The pace of total hiring also slowed, with 160,000 fewer jobs filled during the month.

Moreover, the drop showed weakness across the employment spectrum, with manufacturing seeing 62,000 fewer job openings and construction dropping by 2,000.

"Given the global economic slowdown and the impact a growing economy had on the fortunes of the sector on the way up, that is a worrying statistic and goes hand-in-hand with regional Fed surveys and is consistent with weakness in recent payroll readings," said Andrew Wilkinson, chief economic strategist at Miller Tabak in New York.

Hiring rates remained virtually unchanged for the year, while the "quits rate," which gauges the willingness of workers to change jobs, also remained unchanged and was at 2.1 million, up from the 1.8 million at the official end of the recession in June 2009.

"The reading for April job openings offered by employers retreated sharply from its highest since July 2008, validating claims that the sharp slowdown in the labor market is a major threat to the economic recovery," Wilkinson said.

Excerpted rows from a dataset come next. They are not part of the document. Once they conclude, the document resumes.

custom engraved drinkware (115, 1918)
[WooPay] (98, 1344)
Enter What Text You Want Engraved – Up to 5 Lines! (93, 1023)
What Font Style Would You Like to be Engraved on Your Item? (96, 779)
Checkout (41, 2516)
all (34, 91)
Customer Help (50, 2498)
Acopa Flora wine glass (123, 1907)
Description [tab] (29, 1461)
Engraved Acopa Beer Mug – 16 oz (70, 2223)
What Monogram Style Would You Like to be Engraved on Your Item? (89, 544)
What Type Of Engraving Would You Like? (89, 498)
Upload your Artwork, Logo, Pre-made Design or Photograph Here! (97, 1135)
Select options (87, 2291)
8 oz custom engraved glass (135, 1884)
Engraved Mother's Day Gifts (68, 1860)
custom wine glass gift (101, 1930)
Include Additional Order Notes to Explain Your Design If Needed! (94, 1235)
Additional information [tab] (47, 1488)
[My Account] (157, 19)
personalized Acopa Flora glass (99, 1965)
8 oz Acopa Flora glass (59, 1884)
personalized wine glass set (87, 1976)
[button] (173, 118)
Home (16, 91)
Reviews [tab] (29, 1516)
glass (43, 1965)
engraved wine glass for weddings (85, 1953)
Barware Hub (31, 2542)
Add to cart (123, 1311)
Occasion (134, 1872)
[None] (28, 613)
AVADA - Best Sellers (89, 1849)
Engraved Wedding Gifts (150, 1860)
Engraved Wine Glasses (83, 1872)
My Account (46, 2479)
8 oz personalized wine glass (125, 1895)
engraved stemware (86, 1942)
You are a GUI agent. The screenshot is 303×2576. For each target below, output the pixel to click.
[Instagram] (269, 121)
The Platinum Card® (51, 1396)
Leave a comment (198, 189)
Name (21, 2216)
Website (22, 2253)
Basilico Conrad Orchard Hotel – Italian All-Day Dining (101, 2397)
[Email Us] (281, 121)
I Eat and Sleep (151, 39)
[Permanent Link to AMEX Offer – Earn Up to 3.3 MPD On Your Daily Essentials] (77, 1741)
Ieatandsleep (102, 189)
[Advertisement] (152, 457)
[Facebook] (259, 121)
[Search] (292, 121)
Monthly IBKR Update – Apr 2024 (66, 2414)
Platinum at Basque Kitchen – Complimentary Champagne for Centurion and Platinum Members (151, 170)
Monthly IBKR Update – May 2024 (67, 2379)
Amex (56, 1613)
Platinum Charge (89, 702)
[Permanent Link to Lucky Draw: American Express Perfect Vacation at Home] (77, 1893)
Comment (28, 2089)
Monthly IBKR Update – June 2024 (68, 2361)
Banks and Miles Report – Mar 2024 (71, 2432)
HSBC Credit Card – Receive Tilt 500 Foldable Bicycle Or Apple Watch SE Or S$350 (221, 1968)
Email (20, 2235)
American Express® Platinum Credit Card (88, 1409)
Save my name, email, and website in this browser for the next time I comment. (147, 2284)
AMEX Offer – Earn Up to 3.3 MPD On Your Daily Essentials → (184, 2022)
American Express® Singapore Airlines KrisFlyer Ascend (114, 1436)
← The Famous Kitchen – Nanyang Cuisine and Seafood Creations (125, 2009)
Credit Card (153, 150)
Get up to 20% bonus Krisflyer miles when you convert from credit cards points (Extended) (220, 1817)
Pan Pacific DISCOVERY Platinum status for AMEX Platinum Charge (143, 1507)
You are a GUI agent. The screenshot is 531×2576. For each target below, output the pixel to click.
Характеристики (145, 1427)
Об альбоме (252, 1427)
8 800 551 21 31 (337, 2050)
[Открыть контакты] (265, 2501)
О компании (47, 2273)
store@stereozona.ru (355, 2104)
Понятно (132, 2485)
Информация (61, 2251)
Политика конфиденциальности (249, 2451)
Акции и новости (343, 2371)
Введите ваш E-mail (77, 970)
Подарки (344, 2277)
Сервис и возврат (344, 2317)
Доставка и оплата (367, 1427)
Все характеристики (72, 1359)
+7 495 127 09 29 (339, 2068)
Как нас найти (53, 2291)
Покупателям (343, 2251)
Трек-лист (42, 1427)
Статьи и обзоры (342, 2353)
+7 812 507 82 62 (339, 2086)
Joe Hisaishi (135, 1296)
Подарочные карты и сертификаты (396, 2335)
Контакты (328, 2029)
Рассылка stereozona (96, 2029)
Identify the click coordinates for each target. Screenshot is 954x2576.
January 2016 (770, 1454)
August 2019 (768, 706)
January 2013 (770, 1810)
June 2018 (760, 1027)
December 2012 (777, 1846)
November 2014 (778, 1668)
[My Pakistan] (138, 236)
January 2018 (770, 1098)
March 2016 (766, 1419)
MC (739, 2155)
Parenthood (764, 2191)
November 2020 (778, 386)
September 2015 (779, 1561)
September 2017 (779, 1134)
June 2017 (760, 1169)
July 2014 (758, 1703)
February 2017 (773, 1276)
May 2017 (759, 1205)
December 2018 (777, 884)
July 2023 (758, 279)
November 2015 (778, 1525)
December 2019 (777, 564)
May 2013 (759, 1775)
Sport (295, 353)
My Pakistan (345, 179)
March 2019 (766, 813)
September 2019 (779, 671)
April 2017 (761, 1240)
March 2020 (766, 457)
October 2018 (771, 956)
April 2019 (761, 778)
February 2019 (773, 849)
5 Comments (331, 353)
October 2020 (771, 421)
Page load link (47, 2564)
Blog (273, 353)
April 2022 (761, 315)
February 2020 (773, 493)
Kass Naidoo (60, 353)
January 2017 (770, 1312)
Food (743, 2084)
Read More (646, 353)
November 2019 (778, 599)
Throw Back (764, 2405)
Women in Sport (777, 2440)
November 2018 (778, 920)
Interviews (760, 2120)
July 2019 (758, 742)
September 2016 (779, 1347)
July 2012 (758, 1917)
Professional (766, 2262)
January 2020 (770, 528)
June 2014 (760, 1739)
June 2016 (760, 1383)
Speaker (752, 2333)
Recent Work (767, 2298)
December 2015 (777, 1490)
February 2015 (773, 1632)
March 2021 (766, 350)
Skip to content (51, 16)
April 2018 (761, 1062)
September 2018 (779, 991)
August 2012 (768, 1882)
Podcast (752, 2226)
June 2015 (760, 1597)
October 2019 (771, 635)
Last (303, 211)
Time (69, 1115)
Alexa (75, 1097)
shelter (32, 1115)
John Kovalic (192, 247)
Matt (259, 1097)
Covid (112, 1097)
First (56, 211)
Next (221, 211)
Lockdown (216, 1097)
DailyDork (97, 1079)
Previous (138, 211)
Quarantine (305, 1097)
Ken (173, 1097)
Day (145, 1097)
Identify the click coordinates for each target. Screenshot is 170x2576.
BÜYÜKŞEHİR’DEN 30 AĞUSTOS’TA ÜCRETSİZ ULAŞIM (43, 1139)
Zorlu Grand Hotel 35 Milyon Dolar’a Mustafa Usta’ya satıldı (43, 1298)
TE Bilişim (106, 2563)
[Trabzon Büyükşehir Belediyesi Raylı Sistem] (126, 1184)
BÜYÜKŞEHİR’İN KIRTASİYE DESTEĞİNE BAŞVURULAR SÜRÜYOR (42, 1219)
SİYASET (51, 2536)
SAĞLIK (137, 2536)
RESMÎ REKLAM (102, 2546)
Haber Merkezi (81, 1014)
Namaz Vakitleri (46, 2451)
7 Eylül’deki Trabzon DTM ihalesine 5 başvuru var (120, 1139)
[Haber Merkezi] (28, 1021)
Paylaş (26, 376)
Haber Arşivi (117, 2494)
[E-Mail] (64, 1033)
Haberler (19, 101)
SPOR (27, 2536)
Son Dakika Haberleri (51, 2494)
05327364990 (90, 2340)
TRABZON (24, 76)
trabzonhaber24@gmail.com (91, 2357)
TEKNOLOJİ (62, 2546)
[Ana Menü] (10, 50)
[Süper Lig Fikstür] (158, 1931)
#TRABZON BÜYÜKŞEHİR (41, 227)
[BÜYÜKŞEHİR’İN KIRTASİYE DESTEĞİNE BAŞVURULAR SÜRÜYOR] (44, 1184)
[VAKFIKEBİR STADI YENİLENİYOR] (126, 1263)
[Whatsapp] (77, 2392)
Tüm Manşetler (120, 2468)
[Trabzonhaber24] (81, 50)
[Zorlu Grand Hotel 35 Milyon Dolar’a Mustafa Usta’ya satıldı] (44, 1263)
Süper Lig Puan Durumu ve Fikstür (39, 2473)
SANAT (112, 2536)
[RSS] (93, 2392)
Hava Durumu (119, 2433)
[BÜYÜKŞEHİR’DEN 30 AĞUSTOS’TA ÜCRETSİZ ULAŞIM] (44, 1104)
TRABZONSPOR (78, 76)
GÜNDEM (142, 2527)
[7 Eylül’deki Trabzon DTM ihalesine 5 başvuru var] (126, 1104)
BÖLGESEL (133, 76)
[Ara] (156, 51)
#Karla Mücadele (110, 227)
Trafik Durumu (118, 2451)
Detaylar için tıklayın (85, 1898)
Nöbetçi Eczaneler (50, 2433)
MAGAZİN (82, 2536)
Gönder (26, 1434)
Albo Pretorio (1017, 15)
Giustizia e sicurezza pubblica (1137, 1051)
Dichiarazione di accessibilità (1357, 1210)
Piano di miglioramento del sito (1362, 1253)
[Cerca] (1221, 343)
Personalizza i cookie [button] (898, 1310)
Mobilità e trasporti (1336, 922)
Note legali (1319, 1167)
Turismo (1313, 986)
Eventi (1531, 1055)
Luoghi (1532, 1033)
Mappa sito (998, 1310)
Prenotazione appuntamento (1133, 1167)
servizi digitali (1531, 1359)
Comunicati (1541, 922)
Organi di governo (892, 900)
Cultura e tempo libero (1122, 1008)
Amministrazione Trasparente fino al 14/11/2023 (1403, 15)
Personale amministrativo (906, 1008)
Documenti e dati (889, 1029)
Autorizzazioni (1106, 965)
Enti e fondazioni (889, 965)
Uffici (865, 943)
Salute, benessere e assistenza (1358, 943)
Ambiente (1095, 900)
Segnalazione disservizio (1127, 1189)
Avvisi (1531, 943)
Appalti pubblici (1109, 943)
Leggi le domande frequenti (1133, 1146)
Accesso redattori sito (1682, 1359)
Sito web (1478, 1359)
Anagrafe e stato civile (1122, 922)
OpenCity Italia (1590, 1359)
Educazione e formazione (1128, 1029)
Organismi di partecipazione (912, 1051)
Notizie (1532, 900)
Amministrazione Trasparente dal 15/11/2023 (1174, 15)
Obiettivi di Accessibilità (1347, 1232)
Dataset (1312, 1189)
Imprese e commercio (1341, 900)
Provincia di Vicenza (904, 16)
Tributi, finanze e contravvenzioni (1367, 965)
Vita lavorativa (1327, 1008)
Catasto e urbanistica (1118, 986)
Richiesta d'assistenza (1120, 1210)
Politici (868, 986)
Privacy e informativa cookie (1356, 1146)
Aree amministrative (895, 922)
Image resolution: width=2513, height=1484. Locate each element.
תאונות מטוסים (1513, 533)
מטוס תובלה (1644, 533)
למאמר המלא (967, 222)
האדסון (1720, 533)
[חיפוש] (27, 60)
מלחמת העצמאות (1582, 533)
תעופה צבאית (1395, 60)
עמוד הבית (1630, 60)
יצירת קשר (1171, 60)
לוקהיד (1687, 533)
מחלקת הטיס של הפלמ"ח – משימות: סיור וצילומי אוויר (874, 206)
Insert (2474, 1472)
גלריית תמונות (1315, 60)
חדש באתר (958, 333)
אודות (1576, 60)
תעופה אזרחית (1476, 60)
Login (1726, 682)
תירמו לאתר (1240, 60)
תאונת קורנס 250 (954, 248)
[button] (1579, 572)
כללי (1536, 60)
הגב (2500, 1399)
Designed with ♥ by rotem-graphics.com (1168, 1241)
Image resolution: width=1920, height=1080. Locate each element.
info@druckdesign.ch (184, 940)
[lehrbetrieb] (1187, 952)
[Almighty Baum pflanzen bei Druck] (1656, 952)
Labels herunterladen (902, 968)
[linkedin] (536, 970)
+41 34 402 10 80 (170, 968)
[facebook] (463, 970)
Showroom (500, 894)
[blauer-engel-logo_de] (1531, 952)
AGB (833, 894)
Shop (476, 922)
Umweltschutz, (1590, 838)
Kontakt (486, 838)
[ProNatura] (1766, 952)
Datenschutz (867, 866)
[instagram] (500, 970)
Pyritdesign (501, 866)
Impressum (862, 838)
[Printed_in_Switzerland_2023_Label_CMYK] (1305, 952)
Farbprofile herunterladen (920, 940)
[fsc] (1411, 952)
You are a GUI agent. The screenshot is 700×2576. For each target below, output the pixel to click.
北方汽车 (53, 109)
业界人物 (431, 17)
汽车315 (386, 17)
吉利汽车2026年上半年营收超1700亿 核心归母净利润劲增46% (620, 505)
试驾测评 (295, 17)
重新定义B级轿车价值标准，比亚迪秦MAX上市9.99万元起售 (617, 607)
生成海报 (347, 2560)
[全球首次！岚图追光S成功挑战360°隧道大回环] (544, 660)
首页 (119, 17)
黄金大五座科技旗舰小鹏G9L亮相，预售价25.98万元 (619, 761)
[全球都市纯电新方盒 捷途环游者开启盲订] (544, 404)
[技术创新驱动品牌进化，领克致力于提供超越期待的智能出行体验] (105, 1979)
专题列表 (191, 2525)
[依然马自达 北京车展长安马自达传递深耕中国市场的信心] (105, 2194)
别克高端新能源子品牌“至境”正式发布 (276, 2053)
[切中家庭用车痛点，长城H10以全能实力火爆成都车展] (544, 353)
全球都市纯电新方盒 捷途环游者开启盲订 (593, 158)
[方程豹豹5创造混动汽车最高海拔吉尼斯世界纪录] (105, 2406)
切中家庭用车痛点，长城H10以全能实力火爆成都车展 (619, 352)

Leisure and hospitality, which had been leading , saw 3,000 fewer openings, while government job openings fell 42,000 amid belt-tightening particularly at the state and local levels.

The numbers come just two weeks after the government reported a paltry 69,000 new jobs created in May and sharp downward revisions to the previous two months, while the unemployment rate rose to 8.2 percent.

Federal Reserve policy makers also could view the trend as reason to enact more quantitative easing measures to boost the economy. The Fed's Open Markets Committee begins is two-day meeting today.

"The U.S. economic news remains somber," said economists at Goldman Sachs, which predicts the Fed will announced another round of easing this week.